Serotonine(5-HT) (other amino NT)

Answer 49

Structure and function:
5-HT is derived from tryptophan, an essential amino acid that is present in food (e.g., grains, meat, dairy products and chocolate).
Serotoninergic neurons are few in number but abundant in the raphe nuclei located in the brain stem.
Regulates mood, emotional behaviour, and sleep.
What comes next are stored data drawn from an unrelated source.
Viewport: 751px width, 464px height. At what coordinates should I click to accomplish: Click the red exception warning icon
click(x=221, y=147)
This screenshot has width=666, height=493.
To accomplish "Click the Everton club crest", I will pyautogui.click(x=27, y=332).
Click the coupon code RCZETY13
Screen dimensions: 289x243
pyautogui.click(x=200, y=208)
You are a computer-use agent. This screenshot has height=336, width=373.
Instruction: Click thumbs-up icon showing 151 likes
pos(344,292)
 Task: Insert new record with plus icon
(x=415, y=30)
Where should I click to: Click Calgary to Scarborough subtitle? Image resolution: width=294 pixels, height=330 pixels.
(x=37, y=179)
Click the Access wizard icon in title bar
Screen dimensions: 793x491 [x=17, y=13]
Synthesis and degradation:
Tryptophan is converted into 5-HTP and then to 5-HT.
At the axon terminal, 5-HT is either reloaded via synaptic vesicles or degraded by monoamine oxidase (MAO).

Question 50

Histamine (other amino NT)

Answer 50

Histaminergic neurons extend throughout the CNS from the hypothalamus.
Associated with the immune reactions such as allergic responses after exposure to a foreign substance (e.g., mosquito venom), mast cells led to histamine release swelling and redness at the site of injury.
Antihistamines reduce pain, swelling, and itching by blocking histamine receptors.

Question 51

Peptide transmitters or neuropeptides (other amino NT)

Answer 51

Substance P:
Present in the cortex, hippocampus, spinal cord, and gastrointestinal tract.
Associated with inflammatory processes and pain (nociception).

Opioids:
Include endorphins, enkephalins or dynorphins.
All bind to metabotropic receptors that are sensitive to opium.
Endorphins modulate nociceptive information and mediate placebo effects(Zubieta et al., 2005).
Synthetic opioids (e.g., morphine, heroin) mimic the actions of these neuropeptides →pain relief, euphoria, depressed breathing and constipation.

Question 52

Adenosinetriphosphate(ATP)
(unconventional NT)

Answer 52

ATP (adenosine triphosphate) can act as a neurotransmitter.
Although ATP is primarily known as the energy currency of the cell it also functions as a signaling molecule in the nervous system.
ATP is released by neurons and acts on specific receptors called purinergic receptors (P2 receptors), which are involved in various processes.
Neurotransmission: ATP is co-released with other neurotransmitters (like acetylcholine or norepinephrine) and can modulate synaptic activity.
Pain signalling: ATP plays a role in nociception (the sensory perception of pain.)
Glial cell communication: ATP acts as a signaling molecule between neurons and glial cells, playing a role in neuroinflammation and the regulation of neuronal activity.
After ATP acts as a neurotransmitter, it is rapidly broken down into adenosine, which also functions as a neuromodulator, primarily having inhibitory effects on neuronal activity.

Question 53

Endocanabinoids (unconventional NT)

Answer 53

They are retrograde messengers (communicate from post to pre): are released by postsynaptic neurons and act on presynaptic neurons.
High firing in the postsynaptic neuron stimulates endocannabinoid synthesis.
Peculiar qualities (1) produced on demand, (2) small and permeable (rapid diffusion), and (3) selectively bind to CB1 receptors.
Have an important role in maintaining body homeostasis (brain, endocrine and immune function).
Endocannabinoids and marijuana (cannabis) are closely related because the active compounds in marijuana, known as cannabinoids, interact with the same system in the body as endocannabinoids—the endocannabinoid system (ECS).

Question 54

Transmittergases (unconventional NT)

Answer 54

Evidence for gasotransmitter functions is still sparse.
Nitric oxide (NO), synthesized from the amino acid arginine, works as a retrograde messenger that acts and breaks down very rapidly regulation of blood flow and control of smooth muscle relaxation (gastrointestinal tract).
Other potential gaseous NTs are carbon monoxide (CO) and hydrogen sulphide(H2S).

Question 55

Summary (what NT are, types, examples, function)

Answer 55

Neurotransmitters are chemical messengers in the nervous system.
Types:
Excitatory (e.g., Glutamate) – Stimulate neuron activity.
Inhibitory (e.g., GABA) – Reduce neuron activity.
Modulatory (e.g., Dopamine, Serotonin) – Regulate multiple functions.
Examples:
Dopamine: Motivation, pleasure, reward.
Serotonin: Mood, sleep, appetite.
Acetylcholine: Muscle movement, memory.
Endocannabinoids: Regulate pain, mood, appetite.
Function: Transfer signals between neurons to maintain brain and body functions.